The trial enrolled 398 patients who were randomised to the ivonescimab and Keytruda arms at a ratio of one to one. Median progression-free survival (PFS) was 11.14 months in the ivonescimab arm compared to 5.82 months in the Keytruda arm (hazard ratio/HR 0.51, 95% confidence interval/CI: 0.38, 0.69, p<0.0001). Median PFS was clinically significant across all subgroups; the PD-L1 TPS ≥50% subgroup had a PFS stratified HR of 0.46 (95% CI: 0.28, 0.75) while the PD-L1 TPS 1-49% subgroup had a PFS stratified HR of 0.54 (95% CI: 0.37, 0.79). Patients with squamous histology had a PFS stratified HR of 0.48 (95% CI: 0.31, 0.74) while patients with non-squamous histology had a PFS stratified HR of 0.54 (95% CI: 0.36, 0.82). Overall response rate (ORR) data was also published, with the ivonescimab arm achieving an ORR of 50.0% (95% CI: 42.8%, 57.2%) and the Keytruda arm having an ORR of 38.5% (95% CI: 31.7%, 45.6%). One potential area of concern is the safety data, as 29.4% of patients receiving ivonescimab experienced grade 3 and above treatment-related adverse events (TRAEs), compared to 15.6% of the Keytruda arm. However, only 1.5% of ivonescimab patients discontinued due to TRAEs, whereas 3% of patients in the Keytruda arm did. Two patients in the Keytruda arm and one patient in the ivonescimab arm had a grade 5 TRAE.

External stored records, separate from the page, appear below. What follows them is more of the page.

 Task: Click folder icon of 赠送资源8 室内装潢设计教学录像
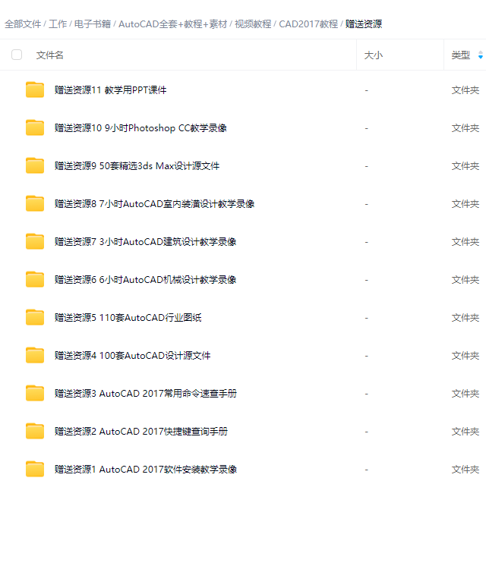click(35, 203)
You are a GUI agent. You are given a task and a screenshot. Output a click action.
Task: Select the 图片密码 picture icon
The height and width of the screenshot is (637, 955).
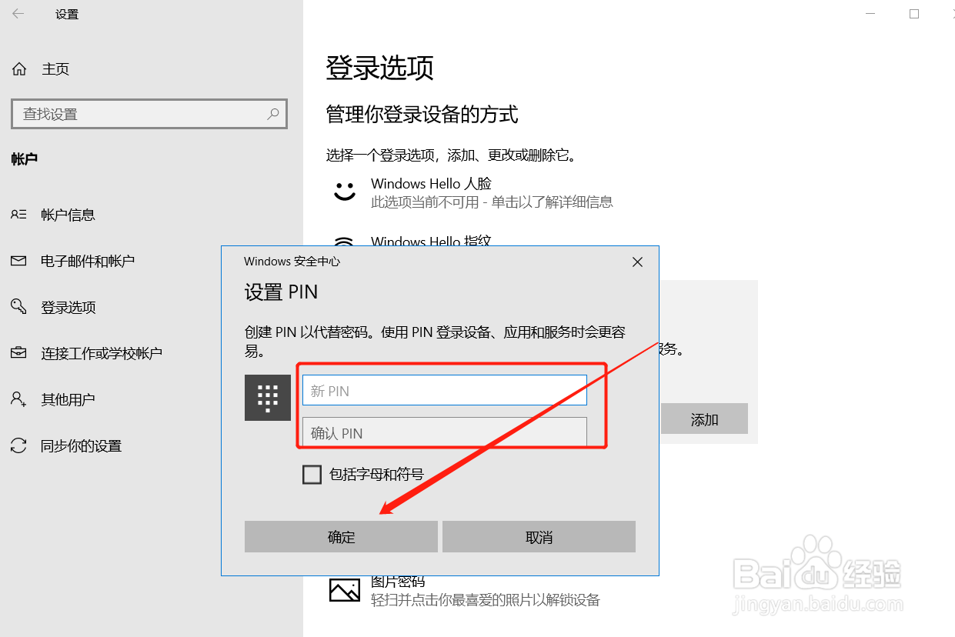tap(345, 590)
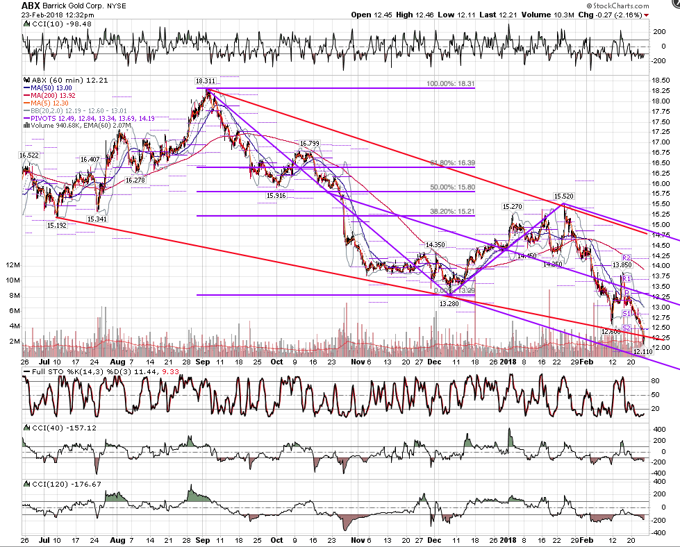The width and height of the screenshot is (680, 547).
Task: Click the CCI(40) indicator mountain icon
Action: coord(26,428)
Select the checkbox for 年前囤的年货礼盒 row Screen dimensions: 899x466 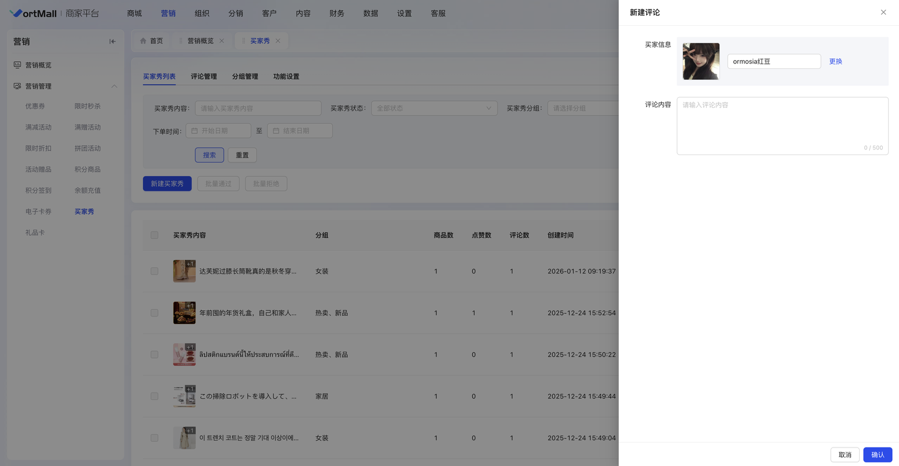(155, 313)
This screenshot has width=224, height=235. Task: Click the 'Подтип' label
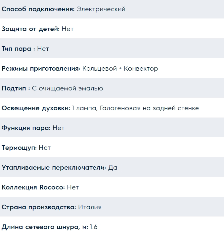(16, 88)
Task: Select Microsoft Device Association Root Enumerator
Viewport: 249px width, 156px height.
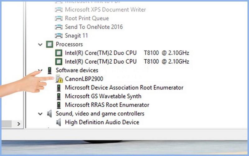Action: tap(124, 88)
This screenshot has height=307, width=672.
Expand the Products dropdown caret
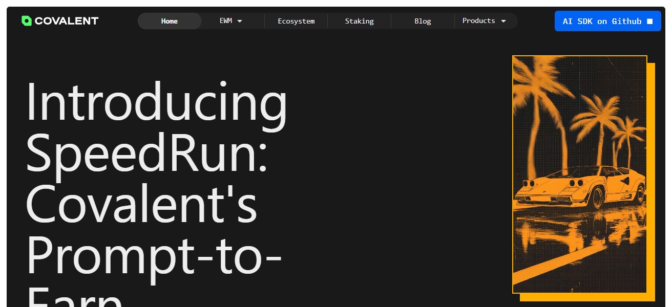pyautogui.click(x=503, y=21)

While the results of this trial are positive overall and could result in approval in China, it is unlikely that the US Food and Drug Administration (FDA) will approve a drug off the back of this trial alone. In 2022, the FDA issued a complete response letter to Eli Lilly for its PD-1 inhibitor that had only been trialled in China, indicating the requirement of a multiregional trial for approval consideration. Summit has proactively started the preparations for a new multiregional trial, HARMONi-7. This trial has more restricted patient eligibility, only including patients with a PD-L1 TPS 50% and above, or about a third of the total NSCLC patient population. While the results in this subgroup were marginally better, they do not justify excluding the PD-L1 TPS 1-49% patient population. Summit might have prioritised based on financial rather than clinical considerations associated with running a multiregion trial. If the results of HARMONi-2 are similar to HARMONi-7, ivonescimab has the potential to be practice-changing. According to leading data and analytics company GlobalData’s analyst consensus forecast, ivonescimab is projected to reach $1.7bn in global sales in 2030 while Keytruda’s sales are forecast to peak in 2027 at $34.3bn and drop to $23.2bn in 2030. Merck should not just be worried about Keytruda’s patent expiry in 2028, but also look out for competition from upcoming innovative therapies.